◆ Extracted text ◆
————————
From missing cast members to murders to love and romance, this story can’t be beaten. Oscar-winner, producer, and director James Kincaid is worried.  His wife has just died. Now, his star performer for his new movie is found dead in his trailer. Others come up missing or dead.

James hires ex-detective Andi O’Connor to sort out the many crimes against James and his friends and co-workers. There are many. What starts out as one develops into many for Andi and what starts as a purely professional relationship turns into something much more profound. What starts out as an LA problem soon turns national to New York and serial killings.

Andi must sort out who the key players are and how they fit into the scheme of multiple murders.

This is a story that takes you from light and funny to dark and horrid. The characters are realistic and develop as the story develops. They’re compelling.

For me, I couldn’t put this book down. It took me a day.

I’ve read other works by Suzanna Burke and had the same reaction to her other books.

I recommend this highly. Five stars for me.

Patricia A. Guthrie


COMES THIS TIME TO FLOAT: Nineteen Short Stories


Stephen Geez


Stephen Geez writes about the human condition.

This collection of nineteen short stories are gems about human frailties, loves, laughs, and poignant memories of richly crafted characters. From a woman so afraid of strangers, she refuses help to escape a hurricane. In another story, a woman is terrified of life. Still, she won’t accept death. And a fantasy about a being who eats the age from others but grows old in the process.

The stories within this collection are original treasures, beautifully written and full of imagination, sadness, and fun—mood, color, and rich tone roll into one enjoyable read—a storytelling masterpiece.

I give Mr. Geez five stars.

Patricia Guthrie, Reviewer



Suzanne Leist

I just read a dandy supernatural thriller/romance/suspense–all of the above.
This is a different kind of supernatural thriller. It’s charm lies in a bed and breakfast in Blue Harbor, Maine.
Two young women venture there to buy a bed and breakfast. What they find is dreamy boyfriends and dead bodies. In fact, the bodies just keep on coming. Come join in the adventure and discover what kind of curse plagues this quaint and gorgeous coastal town and its inhabitants.

A Fun Way to Sell More Books


Lizzie Chantree

This is a book that will appeal to authors, writers, and other entrepreneurs.  This book was meant for me, and you, and you.

Most marketing books are written textbook style, dull and perhaps boring. It’s written with a nice flow, witty and relevant for today’s market.

Ms. Chantree delves into how and where to network; Twitter, Facebook, Instagram, and Pinterest. She discusses author branding and “marketing plans made simple.”

A quote from Ms. Chantree:  “How to create your own bestseller support system.”  Very appropriate for this book.
————————
◆ Supplied records ◆
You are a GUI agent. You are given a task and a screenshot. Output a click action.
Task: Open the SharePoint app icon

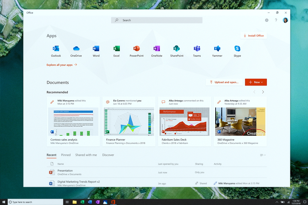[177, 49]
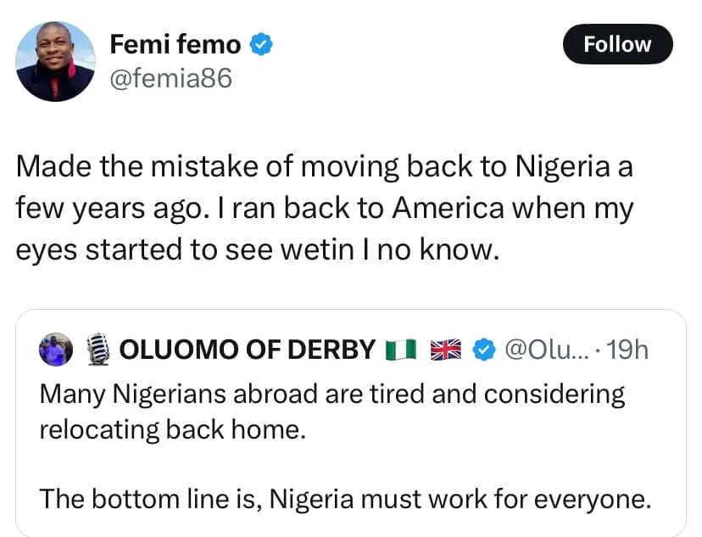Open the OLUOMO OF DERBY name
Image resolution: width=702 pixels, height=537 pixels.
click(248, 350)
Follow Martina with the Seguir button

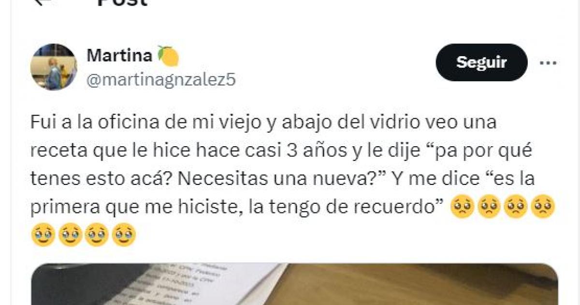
————————
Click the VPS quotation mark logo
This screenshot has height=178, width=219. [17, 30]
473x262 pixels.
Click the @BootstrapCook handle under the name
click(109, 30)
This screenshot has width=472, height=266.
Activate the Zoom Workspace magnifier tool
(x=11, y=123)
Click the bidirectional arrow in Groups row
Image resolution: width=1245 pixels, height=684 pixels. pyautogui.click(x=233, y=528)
————————
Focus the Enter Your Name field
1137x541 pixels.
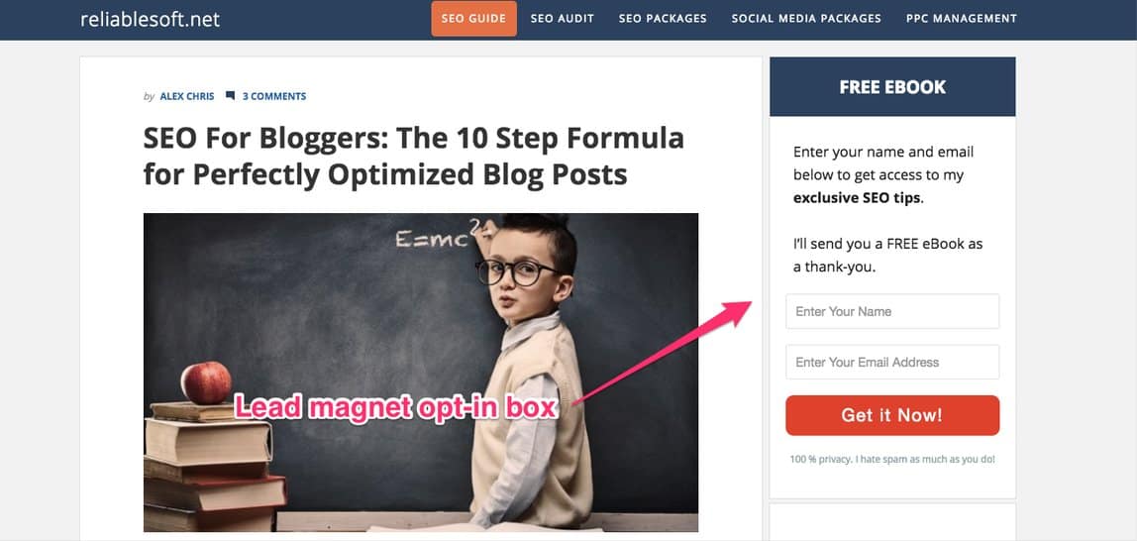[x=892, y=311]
————————
◆ Exercise directions ◆
In the book reviews, where is the bed and breakfast that the two young women go to buy?

◆ Answer to this problem ◆
Blue Harbor, Maine